Chevron confirms renewal of Neutral Zone deal with Saudi Arabia
San Francisco Business Times - by Steven E.F. Brown
Chevron Corp. confirmed that the government of Saudi Arabia approved extension of an oil concession in the Neutral Zone between that country and Kuwait.
News reports in July said the concession had been extended, but Chevron wouldn’t confirm it at the time, referring reporters to the Saudi government for comment.
This deal gives San Ramon-based Chevron the right to keep operating there on behalf of the Saudis for 30 more years.
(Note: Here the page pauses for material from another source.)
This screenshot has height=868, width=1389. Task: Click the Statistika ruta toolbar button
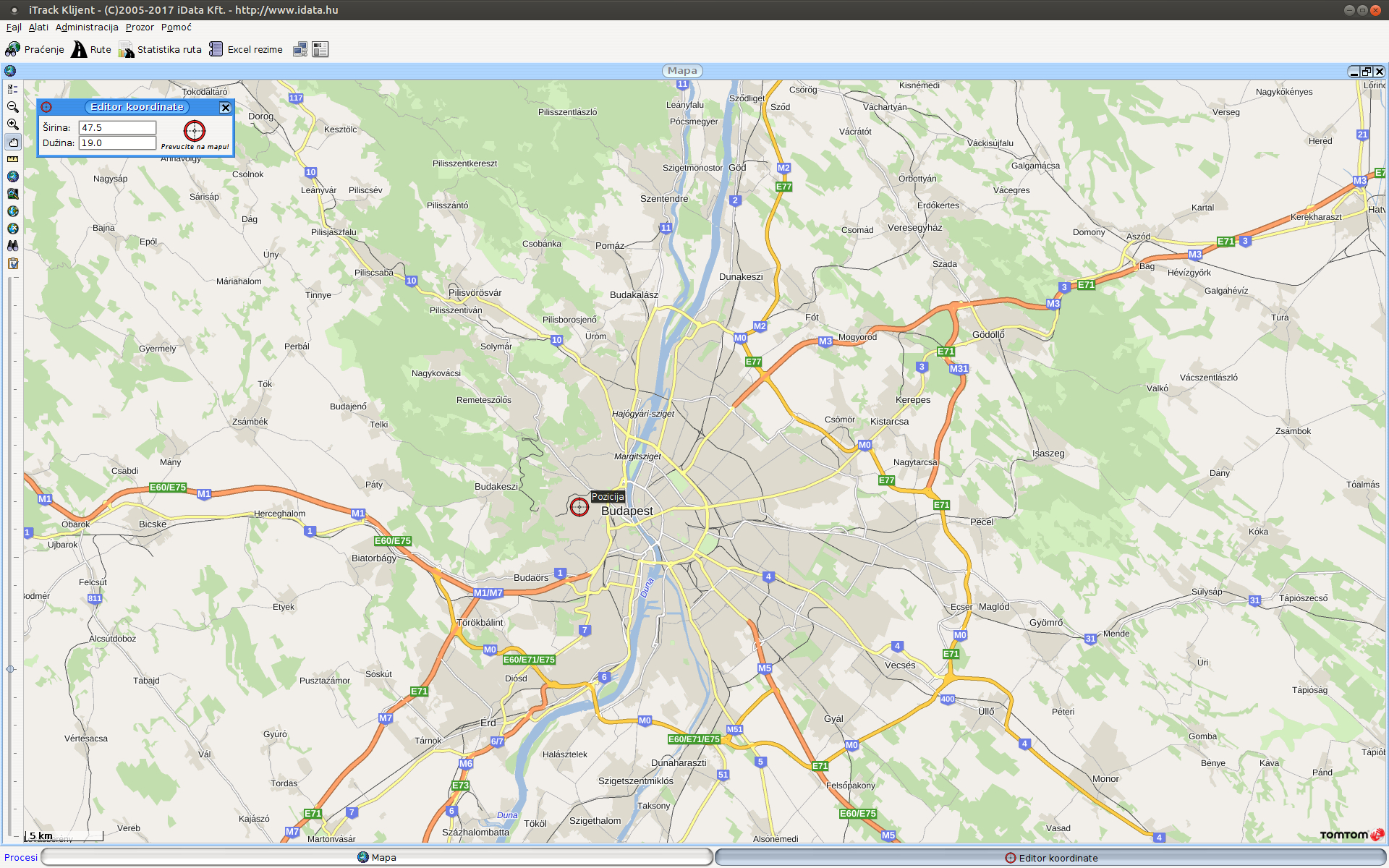point(161,49)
Chevron (NYSE: CVX) gained control of the concession, in an area of land between Saudi Arabia and Kuwait, when it bought Texaco in 2001. Texaco got control after buying Tulsa-based Getty Oil, which had held the concession since 1949, in 1984.
Jean Paul Getty, better know as J. Paul Getty, bought the concession from Ibn Saud for $9.5 million plus $1 million a year and a 55 cent-per-barrel royalty after Paul Walton, a geologist he employed, saw a mound in the desert from an airplane and realized oil was likely to be found there.
Although oil wasn’t discovered there until four years had passed, when it finally was found in March 1953, it helped make Getty the richest man in America by the late 1950s.
Most Saudi oil fields are closed to outside companies because they were nationalized in the 1970s, but this agreement survived that process.
Saudi Arabian Chevron, a subsidiary of Chevron Corp., operates the fields there, which are held jointly with the Kuwait Gulf Oil Co.